** Instructions **
#1 Answer these questions using the patent passage on media sheet movement:
(a) Why do many image forming devices include short media paths?
(b) What is rotated to move the sheet from the input area into a media path?
(c) What does FIG. 1 show?
#2 Name every part of the image forming device that the summary section of the patent passage on media sheet movement mentions.
#3 Extend the patent passage on media sheet movement, picking up after its last line.

** Source extract **
_ _ _ _ _ _ _

The media path may be configured to allow for increasing and decreasing the speed of the media sheet and thus affect the timing that the media sheet reaches the second transfer location. However, the amount of correction may be limited and large corrections cannot be made. Inherent with this concept is that a shorter media path offers less opportunity for correction. Many image forming devices include short media paths in an effort to reduce the overall size of the device. Therefore, proper timing and media sheet movement is important for these devices as there is limited room for corrections.

SUMMARY

The present application is directed to methods for determining the location and movement of a media sheet within an image forming device. In one embodiment, the media sheet is positioned within an input area of the device. A pick roller is rotated to move the sheet from the input area and into a media path. An encoder roller may be positioned in contact with the sheet to detect the actual movement of the sheet from the input area. A controller may determine the expected amount of movement based on the movement of the pick roller and compare this amount with an actual amount of movement based on the movement of the encoder roller.

BRIEF DESCRIPTION OF THE DRAWINGS

FIG. 1 is a schematic view illustrating an image forming apparatus according to one embodiment.

_ _ _ _ _ _ _

** Data section **
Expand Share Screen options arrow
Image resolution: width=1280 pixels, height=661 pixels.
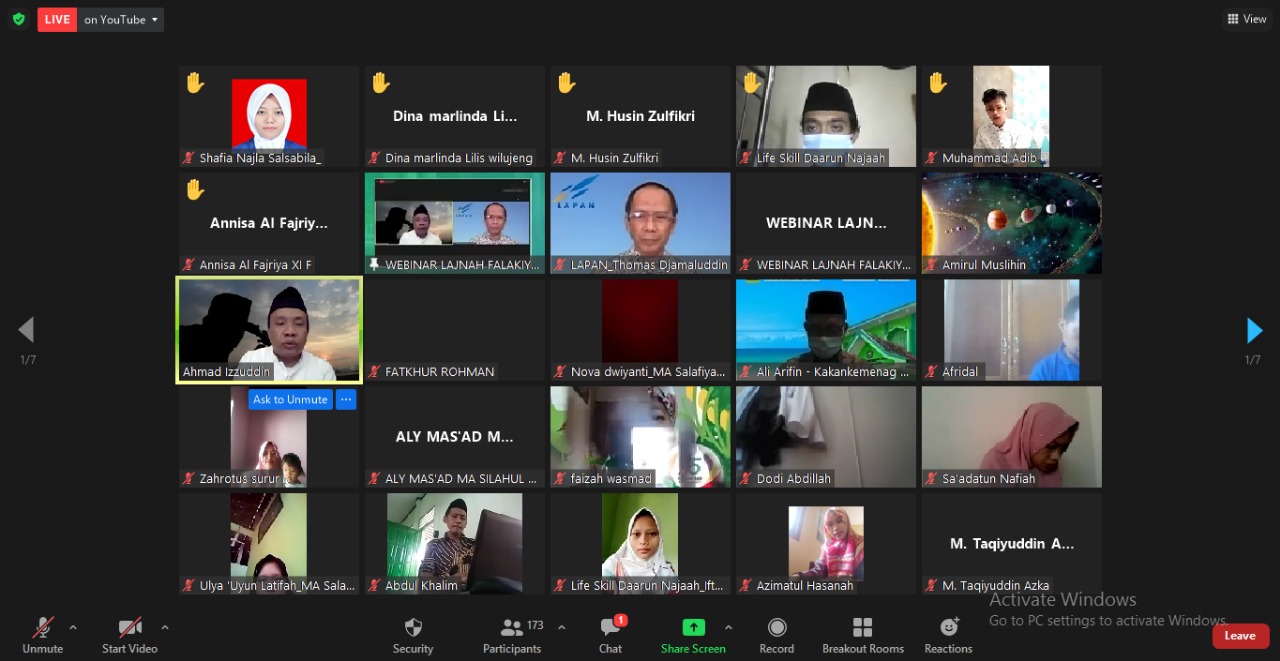(x=728, y=628)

_ _ _ _ _ _ _

** Outputs by task **
#1
(a) They include short media paths to reduce the overall size of the device.
(b) A pick roller is rotated.
(c) FIG. 1 is a schematic view of an image forming apparatus according to one embodiment.

#2 Input area, pick roller, media path, encoder roller, controller

#3
FIG. 2 is a perspective view illustrating an encoder according to one embodiment.

FIG. 3 is a schematic view illustrating a pick mechanism and an encoder according to one embodiment.

FIG. 4 is a perspective view illustrating an encoder according to one embodiment.

FIG. 5 is a schematic view illustrating an image forming apparatus according to one embodiment.

DETAILED DESCRIPTION

The present application is directed to methods for moving media sheets within an image forming apparatus. One embodiment of the method includes using a pick mechanism for contacting and moving a media sheet from an input area into a media path. An encoder roller is positioned to also contact the media sheets in the input area. A controller senses the movement of the media sheet to determine the location and speed.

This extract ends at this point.